Grants Round 13 has been a monumental round for improving the community ownership, legitimacy, and credible neutrality of our systems. This post discusses how the Fraud Detection & Defense workstream (FDD) has worked to stay ahead in the red team versus blue team game. It also documents the decisions and reasons behind our subjective judgements. This workstream is tasked with minimizing the effect of these liabilities on the community.
FDD is responsible for detecting & deterring potential sybil accounts. In the past we have done this using a semi-supervised reinforcement machine learning algorithm run by BlockScience. This season we transferred the ownership of the Anti-Sybil Operationalized Process to FDD with contributors running it end-to-end.

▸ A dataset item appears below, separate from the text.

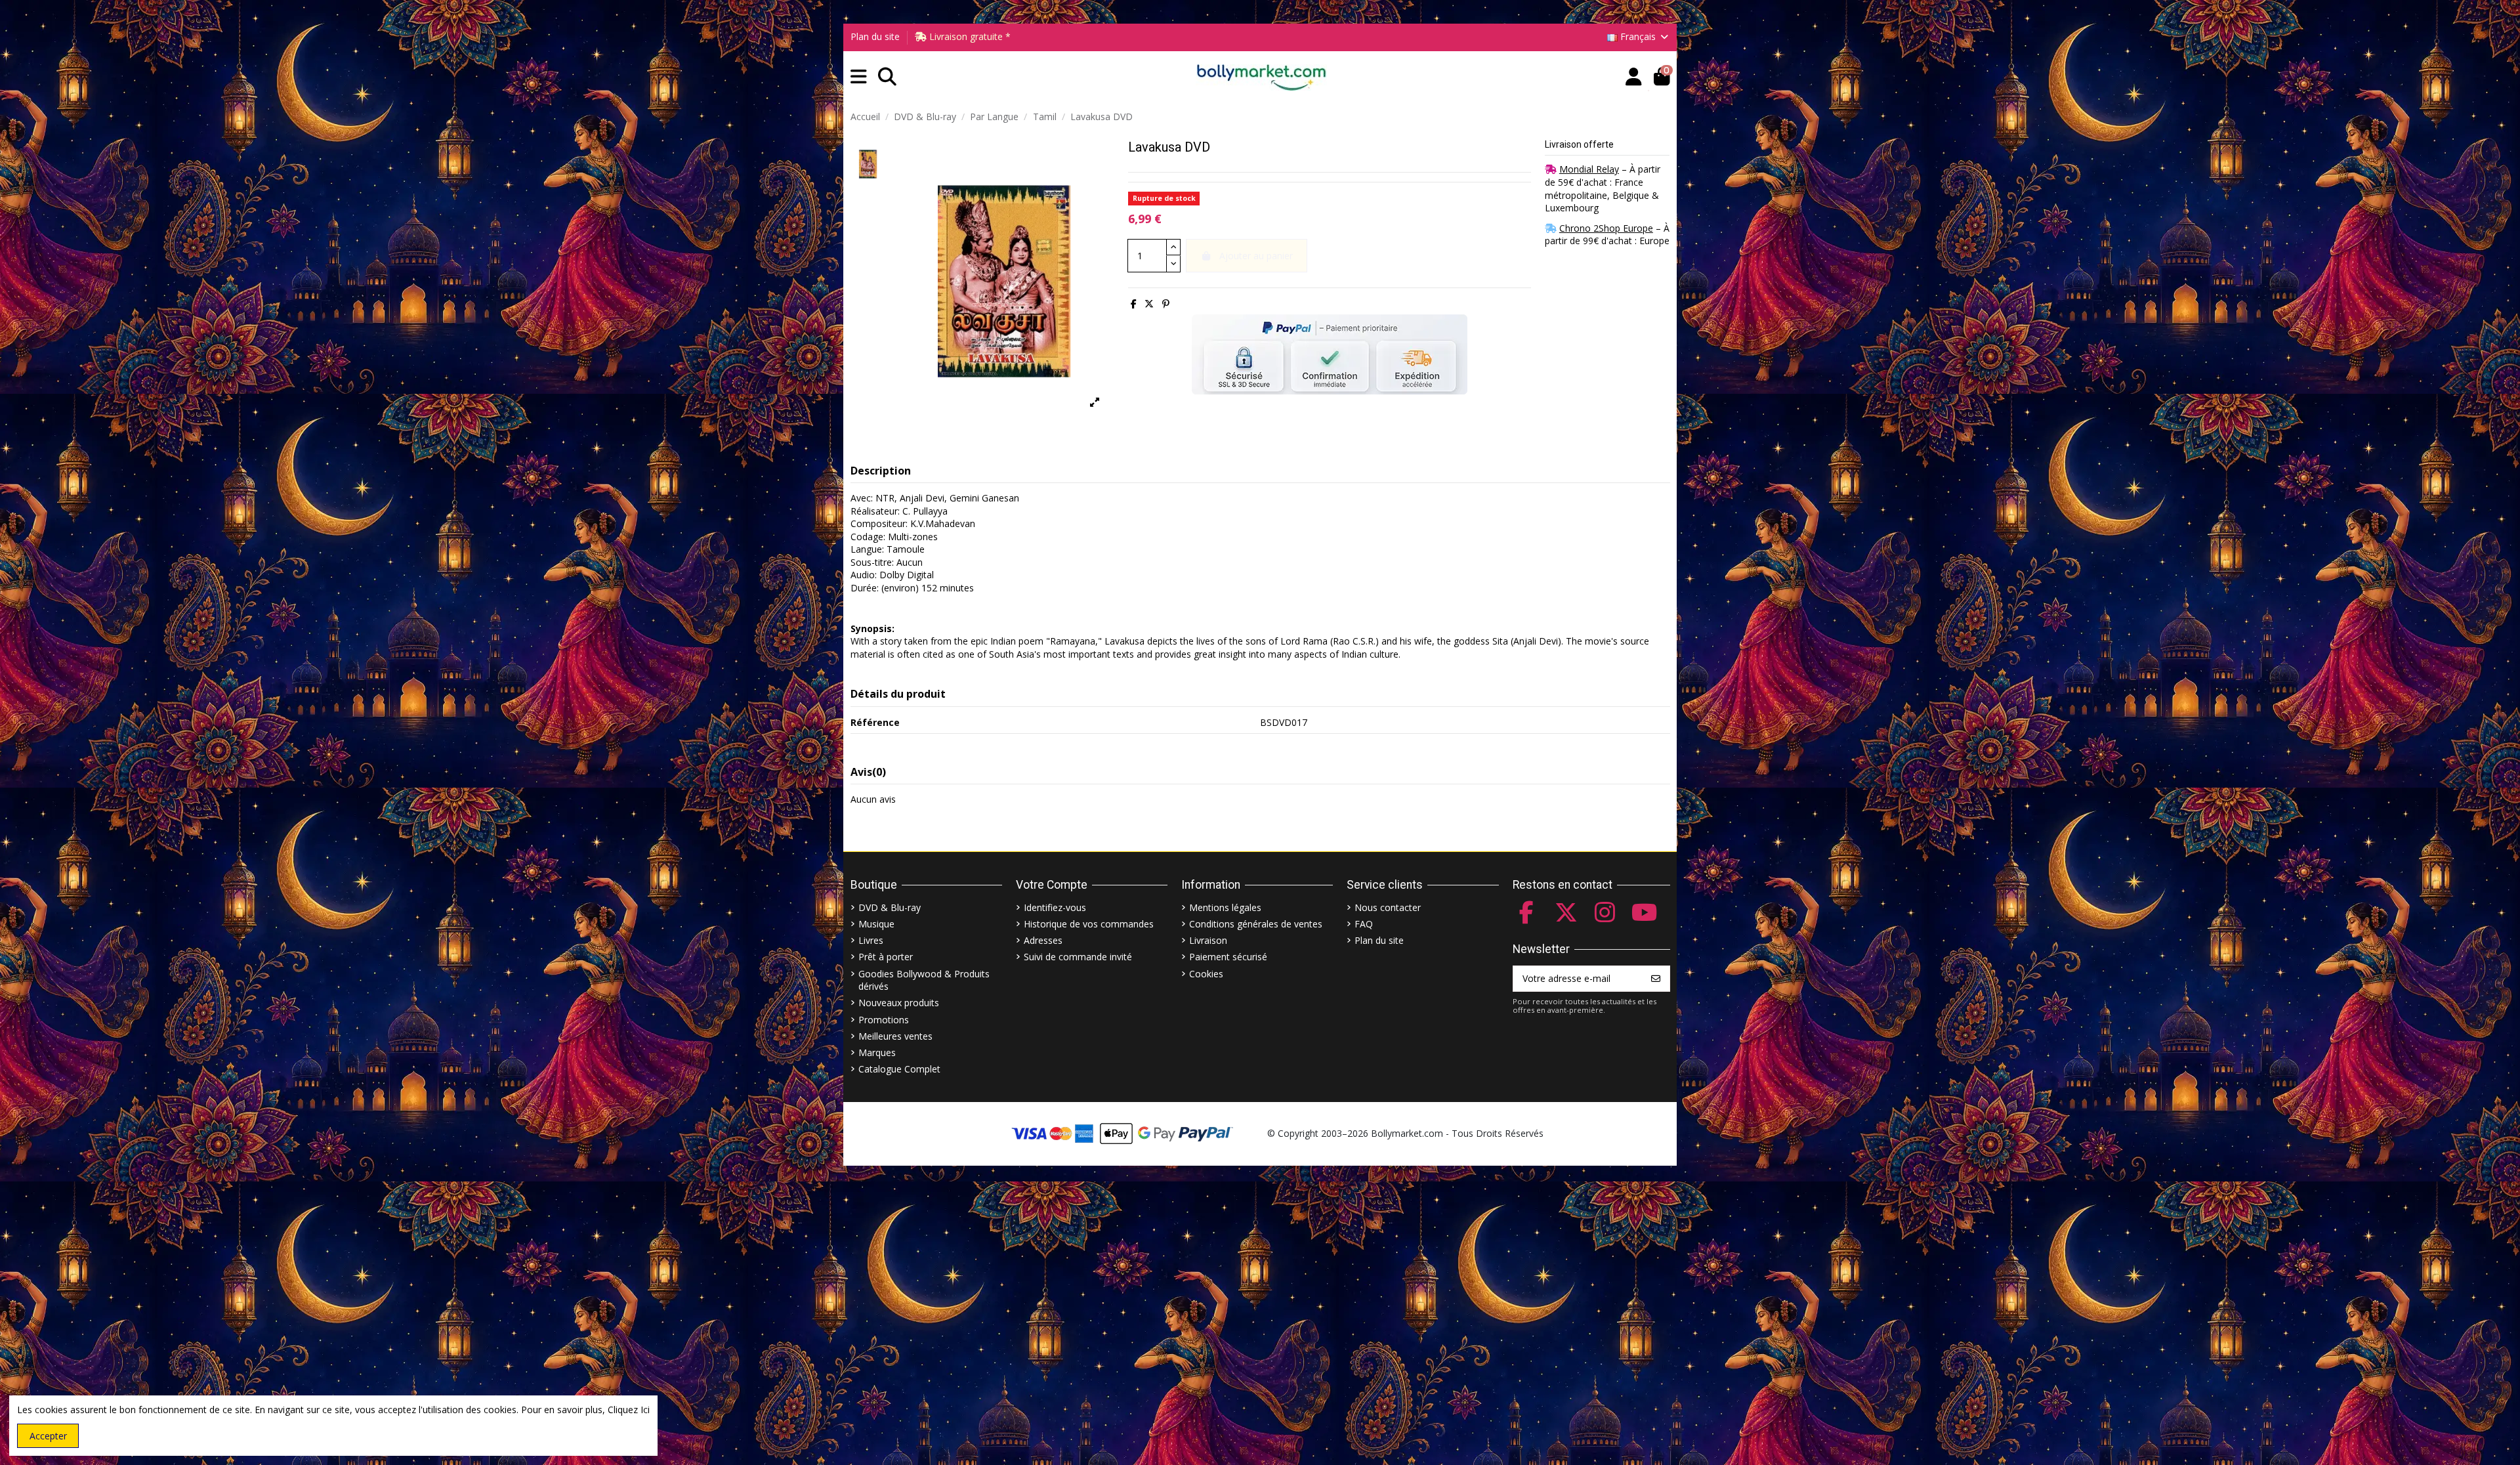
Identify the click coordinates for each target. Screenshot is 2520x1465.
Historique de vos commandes (1089, 924)
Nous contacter (1387, 907)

During Season 13 we identified multiple new behaviors by the sybil attackers. Part of this was made possible by our Matrix squad. The squad developed a classification of all sybil behaviors and began to challenge assumptions held in the current process. Another effort helped us to understand the nuances behind the behaviors such as “airdrop farming” or “donation recycling”.
GR13 also saw the first run of our “community model”, a second algorithm built from scratch to test and improve the Blockscience built ASOP model. FDD intends to use the newly developed community model and the ASOP model in the future, potentially as an ensemble with the human evaluations.
The human evaluators, commonly referred to as “sybil hunters”, are key to the system. Not only do they help train the system while actively providing inputs, they also provide statistical validation for the model. Humans-in-the-loop (HITL) machine learning combined with rewards for evaluators allows us to decentralize the inputs to the system. This means the system “thinks” like the community, not the engineers that built it.
GR13 saw an increase in the number of human evaluations by 100% with the cost going down by 300%!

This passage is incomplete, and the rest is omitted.